> _PROBLEM STATEMENT_: Reprint every entry, character for character.

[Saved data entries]
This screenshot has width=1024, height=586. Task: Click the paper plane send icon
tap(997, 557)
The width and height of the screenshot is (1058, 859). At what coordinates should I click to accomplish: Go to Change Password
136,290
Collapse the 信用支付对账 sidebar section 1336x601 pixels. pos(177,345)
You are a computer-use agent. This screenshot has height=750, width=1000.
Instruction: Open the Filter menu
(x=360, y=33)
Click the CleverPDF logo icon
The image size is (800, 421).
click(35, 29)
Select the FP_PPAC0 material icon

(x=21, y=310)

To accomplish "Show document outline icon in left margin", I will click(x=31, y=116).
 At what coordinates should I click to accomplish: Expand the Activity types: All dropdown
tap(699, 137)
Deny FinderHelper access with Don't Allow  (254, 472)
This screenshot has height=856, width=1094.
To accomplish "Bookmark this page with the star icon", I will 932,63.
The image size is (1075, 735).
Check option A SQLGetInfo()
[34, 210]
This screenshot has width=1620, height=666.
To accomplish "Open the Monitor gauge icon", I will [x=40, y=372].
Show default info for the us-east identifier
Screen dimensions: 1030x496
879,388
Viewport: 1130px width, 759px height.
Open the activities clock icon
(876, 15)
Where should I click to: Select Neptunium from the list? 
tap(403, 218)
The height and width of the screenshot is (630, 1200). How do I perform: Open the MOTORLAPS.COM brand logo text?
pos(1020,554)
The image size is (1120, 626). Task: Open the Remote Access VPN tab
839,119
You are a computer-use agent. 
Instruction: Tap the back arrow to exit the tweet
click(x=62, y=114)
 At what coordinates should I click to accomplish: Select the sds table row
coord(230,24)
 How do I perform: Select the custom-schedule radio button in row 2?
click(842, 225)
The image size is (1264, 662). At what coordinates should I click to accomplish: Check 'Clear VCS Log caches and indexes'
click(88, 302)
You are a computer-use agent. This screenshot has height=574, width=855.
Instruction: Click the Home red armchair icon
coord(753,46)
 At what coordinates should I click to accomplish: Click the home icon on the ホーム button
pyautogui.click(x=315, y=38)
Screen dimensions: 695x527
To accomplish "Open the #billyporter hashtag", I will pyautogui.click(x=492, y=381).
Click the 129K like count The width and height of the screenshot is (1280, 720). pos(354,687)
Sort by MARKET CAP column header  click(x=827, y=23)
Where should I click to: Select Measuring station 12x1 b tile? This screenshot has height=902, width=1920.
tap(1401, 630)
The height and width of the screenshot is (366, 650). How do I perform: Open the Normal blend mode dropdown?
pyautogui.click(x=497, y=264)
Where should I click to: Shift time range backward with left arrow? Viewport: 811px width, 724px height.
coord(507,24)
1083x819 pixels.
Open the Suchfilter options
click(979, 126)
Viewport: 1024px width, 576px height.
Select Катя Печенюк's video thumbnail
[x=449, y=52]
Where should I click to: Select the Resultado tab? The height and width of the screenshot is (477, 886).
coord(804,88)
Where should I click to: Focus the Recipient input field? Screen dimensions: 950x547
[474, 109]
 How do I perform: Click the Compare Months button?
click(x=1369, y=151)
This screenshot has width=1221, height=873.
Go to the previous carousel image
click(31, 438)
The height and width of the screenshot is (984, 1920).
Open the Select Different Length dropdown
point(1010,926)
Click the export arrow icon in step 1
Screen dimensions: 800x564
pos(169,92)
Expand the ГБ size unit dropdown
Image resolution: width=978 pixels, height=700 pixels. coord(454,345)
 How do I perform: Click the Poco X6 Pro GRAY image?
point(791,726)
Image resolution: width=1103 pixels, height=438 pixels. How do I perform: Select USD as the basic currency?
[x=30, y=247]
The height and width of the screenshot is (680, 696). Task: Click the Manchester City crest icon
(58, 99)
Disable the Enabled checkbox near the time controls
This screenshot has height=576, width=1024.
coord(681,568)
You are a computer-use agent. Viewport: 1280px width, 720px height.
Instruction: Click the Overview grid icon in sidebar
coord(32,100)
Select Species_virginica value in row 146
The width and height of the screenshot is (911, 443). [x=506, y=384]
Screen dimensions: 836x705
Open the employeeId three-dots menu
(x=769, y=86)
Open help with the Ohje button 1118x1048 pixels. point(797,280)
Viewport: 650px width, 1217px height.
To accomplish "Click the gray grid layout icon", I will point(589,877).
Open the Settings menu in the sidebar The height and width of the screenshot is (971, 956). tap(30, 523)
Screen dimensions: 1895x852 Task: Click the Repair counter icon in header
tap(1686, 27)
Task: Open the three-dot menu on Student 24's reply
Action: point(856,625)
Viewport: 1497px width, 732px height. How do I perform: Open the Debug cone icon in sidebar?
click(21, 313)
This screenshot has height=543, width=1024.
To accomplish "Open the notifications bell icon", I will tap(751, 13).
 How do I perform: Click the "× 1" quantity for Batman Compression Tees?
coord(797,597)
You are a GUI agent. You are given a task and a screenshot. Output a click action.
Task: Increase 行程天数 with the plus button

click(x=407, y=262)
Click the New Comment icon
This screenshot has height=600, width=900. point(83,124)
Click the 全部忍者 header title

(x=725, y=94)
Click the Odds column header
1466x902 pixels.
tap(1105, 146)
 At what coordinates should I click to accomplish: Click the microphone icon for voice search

> _EXPECTED ANSWER_:
This screenshot has width=1024, height=586. Task: Click the paper plane send icon
tap(997, 557)
The width and height of the screenshot is (1058, 859). At what coordinates should I click to accomplish: Go to Change Password
136,290
Collapse the 信用支付对账 sidebar section 1336x601 pixels. pos(177,345)
You are a computer-use agent. This screenshot has height=750, width=1000.
Instruction: Open the Filter menu
(x=360, y=33)
Click the CleverPDF logo icon
The image size is (800, 421).
click(35, 29)
Select the FP_PPAC0 material icon

(x=21, y=310)

To accomplish "Show document outline icon in left margin", I will click(x=31, y=116).
 At what coordinates should I click to accomplish: Expand the Activity types: All dropdown
tap(699, 137)
Deny FinderHelper access with Don't Allow  (254, 472)
This screenshot has height=856, width=1094.
To accomplish "Bookmark this page with the star icon", I will 932,63.
The image size is (1075, 735).
Check option A SQLGetInfo()
[34, 210]
This screenshot has width=1620, height=666.
To accomplish "Open the Monitor gauge icon", I will [x=40, y=372].
Show default info for the us-east identifier
Screen dimensions: 1030x496
879,388
Viewport: 1130px width, 759px height.
Open the activities clock icon
(876, 15)
Where should I click to: Select Neptunium from the list? 
tap(403, 218)
The height and width of the screenshot is (630, 1200). How do I perform: Open the MOTORLAPS.COM brand logo text?
pos(1020,554)
The image size is (1120, 626). Task: Open the Remote Access VPN tab
839,119
You are a computer-use agent. 
Instruction: Tap the back arrow to exit the tweet
click(x=62, y=114)
 At what coordinates should I click to accomplish: Select the sds table row
coord(230,24)
 How do I perform: Select the custom-schedule radio button in row 2?
click(842, 225)
The image size is (1264, 662). At what coordinates should I click to accomplish: Check 'Clear VCS Log caches and indexes'
click(88, 302)
You are a computer-use agent. This screenshot has height=574, width=855.
Instruction: Click the Home red armchair icon
coord(753,46)
 At what coordinates should I click to accomplish: Click the home icon on the ホーム button
pyautogui.click(x=315, y=38)
Screen dimensions: 695x527
To accomplish "Open the #billyporter hashtag", I will pyautogui.click(x=492, y=381).
Click the 129K like count The width and height of the screenshot is (1280, 720). pos(354,687)
Sort by MARKET CAP column header  click(x=827, y=23)
Where should I click to: Select Measuring station 12x1 b tile? This screenshot has height=902, width=1920.
tap(1401, 630)
The height and width of the screenshot is (366, 650). How do I perform: Open the Normal blend mode dropdown?
pyautogui.click(x=497, y=264)
Where should I click to: Shift time range backward with left arrow? Viewport: 811px width, 724px height.
coord(507,24)
1083x819 pixels.
Open the Suchfilter options
click(979, 126)
Viewport: 1024px width, 576px height.
Select Катя Печенюк's video thumbnail
[x=449, y=52]
Where should I click to: Select the Resultado tab? The height and width of the screenshot is (477, 886).
coord(804,88)
Where should I click to: Focus the Recipient input field? Screen dimensions: 950x547
[474, 109]
 How do I perform: Click the Compare Months button?
click(x=1369, y=151)
This screenshot has width=1221, height=873.
Go to the previous carousel image
click(31, 438)
The height and width of the screenshot is (984, 1920).
Open the Select Different Length dropdown
point(1010,926)
Click the export arrow icon in step 1
Screen dimensions: 800x564
pos(169,92)
Expand the ГБ size unit dropdown
Image resolution: width=978 pixels, height=700 pixels. coord(454,345)
 How do I perform: Click the Poco X6 Pro GRAY image?
point(791,726)
Image resolution: width=1103 pixels, height=438 pixels. How do I perform: Select USD as the basic currency?
[x=30, y=247]
The height and width of the screenshot is (680, 696). Task: Click the Manchester City crest icon
(58, 99)
Disable the Enabled checkbox near the time controls
This screenshot has height=576, width=1024.
coord(681,568)
You are a computer-use agent. Viewport: 1280px width, 720px height.
Instruction: Click the Overview grid icon in sidebar
coord(32,100)
Select Species_virginica value in row 146
The width and height of the screenshot is (911, 443). [x=506, y=384]
Screen dimensions: 836x705
Open the employeeId three-dots menu
(x=769, y=86)
Open help with the Ohje button 1118x1048 pixels. point(797,280)
Viewport: 650px width, 1217px height.
To accomplish "Click the gray grid layout icon", I will point(589,877).
Open the Settings menu in the sidebar The height and width of the screenshot is (971, 956). tap(30, 523)
Screen dimensions: 1895x852 Task: Click the Repair counter icon in header
tap(1686, 27)
Task: Open the three-dot menu on Student 24's reply
Action: point(856,625)
Viewport: 1497px width, 732px height. How do I perform: Open the Debug cone icon in sidebar?
click(21, 313)
This screenshot has height=543, width=1024.
To accomplish "Open the notifications bell icon", I will tap(751, 13).
 How do I perform: Click the "× 1" quantity for Batman Compression Tees?
coord(797,597)
You are a GUI agent. You are given a task and a screenshot. Output a click action.
Task: Increase 行程天数 with the plus button

click(x=407, y=262)
Click the New Comment icon
This screenshot has height=600, width=900. point(83,124)
Click the 全部忍者 header title

(x=725, y=94)
Click the Odds column header
1466x902 pixels.
tap(1105, 146)
 At what coordinates should I click to accomplish: Click the microphone icon for voice search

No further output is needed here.